Taming the Curses of Multiagency in Robust Markov Games with Large State Space through Linear Function Approximation

arXiv cs.LG / 5/6/2026

📰 NewsModels & Research

Key Points

  • The paper studies distributionally robust Markov games in multi-agent reinforcement learning, aiming to optimize worst-case performance under uncertainty in the environment model.
  • It targets the “curse of multiagency,” where data efficiency collapses as the joint state/action space grows rapidly with the number of agents, and notes that existing provably efficient approaches are mostly limited to small tabular settings.
  • The authors extend robust Markov game learning to large (possibly infinite) state spaces by using linear function approximation and designing provably data-efficient algorithms.
  • For uncertainty sets defined via total variation distance, the paper provides guarantees in both a generative model setting and a new online interactive setting, showing sample complexity that breaks the curse of multiagency.
  • The work claims, to the authors’ knowledge, the first results achieving improved sample complexity for robust Markov games with large state spaces independent of how the uncertainty set is constructed.

Abstract

Multi-agent reinforcement learning (MARL) holds great potential but faces robustness challenges due to environmental uncertainty.
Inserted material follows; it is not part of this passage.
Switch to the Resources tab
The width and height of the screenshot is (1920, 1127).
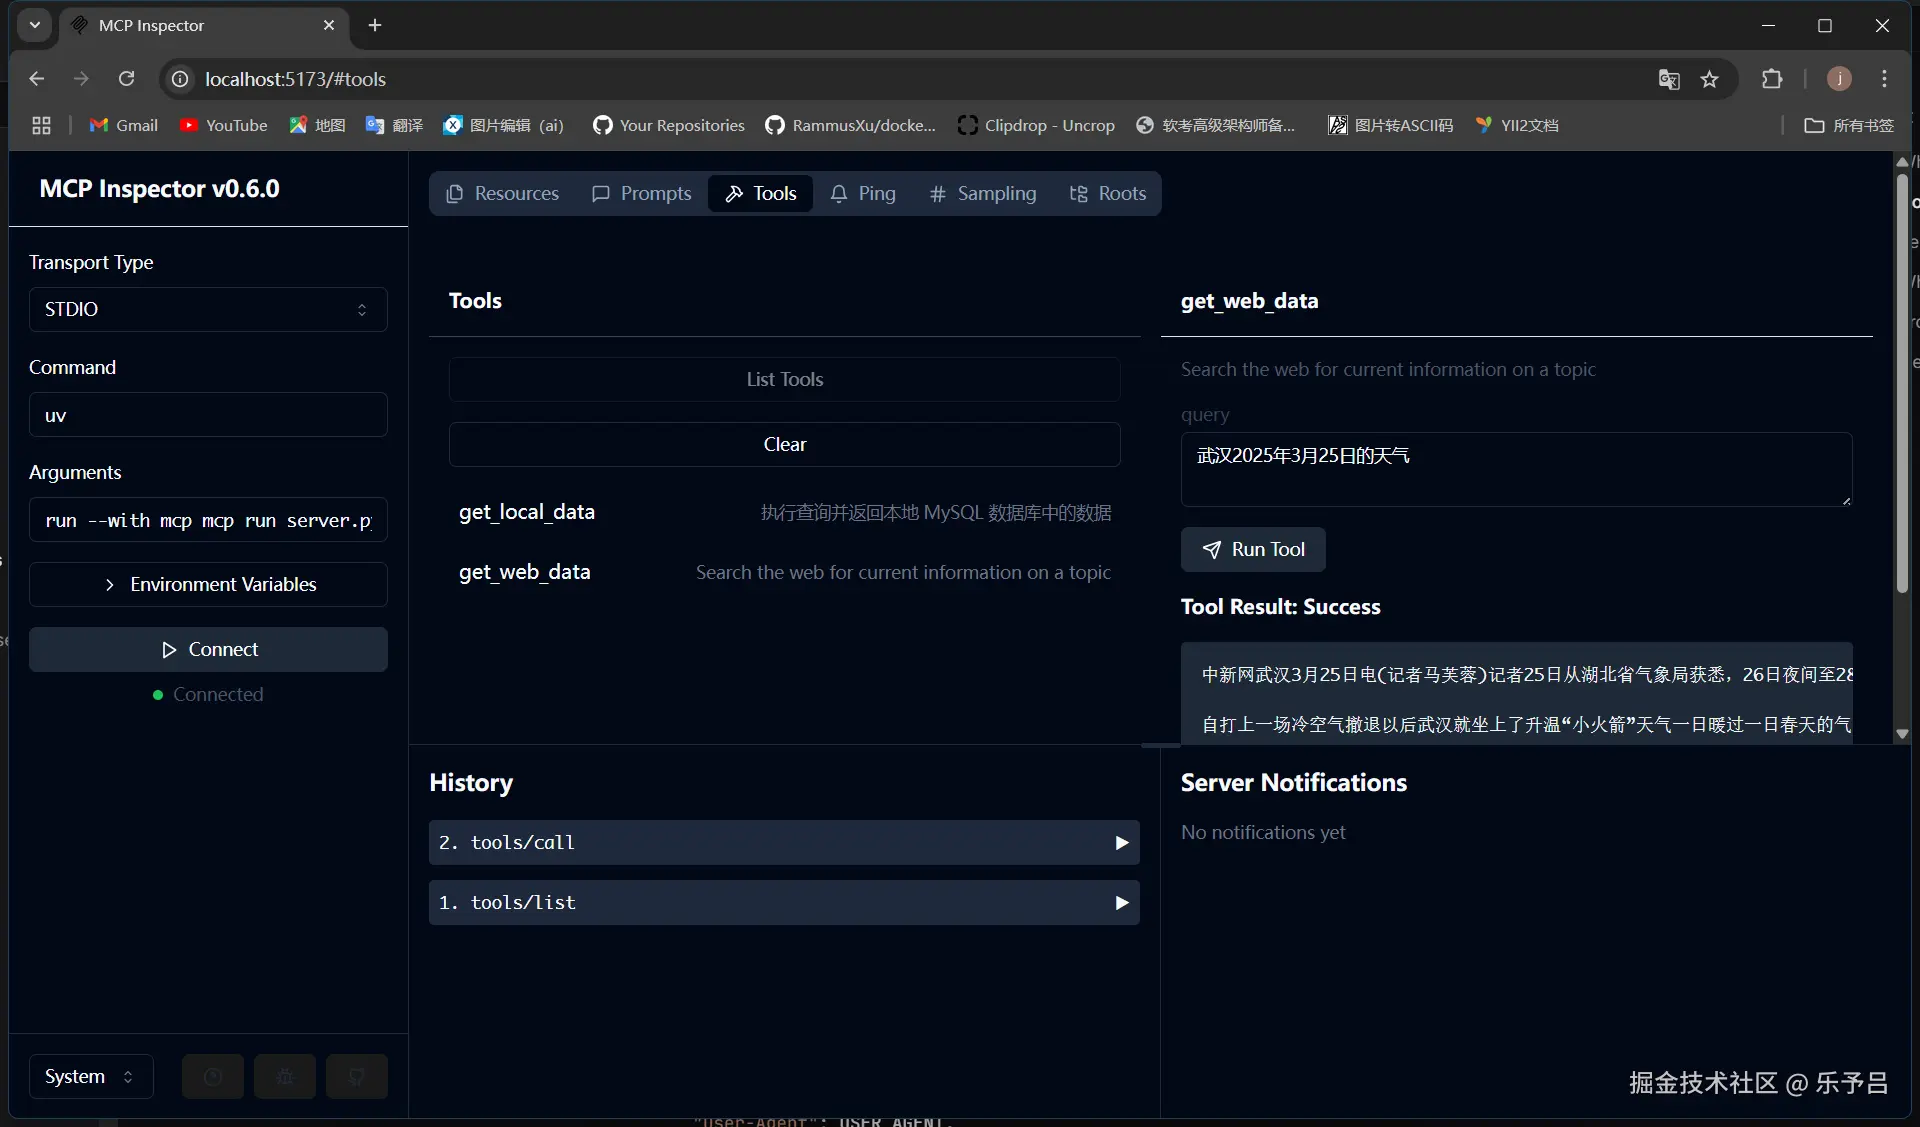(502, 194)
To address this, distributionally robust Markov games (RMGs) optimize worst-case performance when the environment deviates from the nominal model within a uncertainty set. Beyond robustness, an equally urgent goal for MARL is data efficiency -- sampling from vast state and action spaces that grow exponentially with the number of agents potentially leads to the curse of multiagency. However, current provably data-efficient algorithms for RMGs are limited to tabular settings with finite state and action spaces, which are only computationally manageable for small-scale problems, leaving RMGs with large-scale (or infinite) state spaces largely unexplored. The only existing work beyond tabular settings focuses on linear function approximation (LFA) for a restrictive class of RMGs using vanish minimal value assumption and still suffers from sample complexity with the curse of multiagency. In this work, we focuses on general RMGs with LFA. For uncertainty sets defined by total variation distance, we develop provably data-efficient algorithms that break the curse of multiagency in both the generative model setting and a newly proposed online interactive setting. To our knowledge, our results are the first to break the curse of multiagency of sample complexity for RMGs with large (possibly infinite) state spaces, regardless of the uncertainty set construction.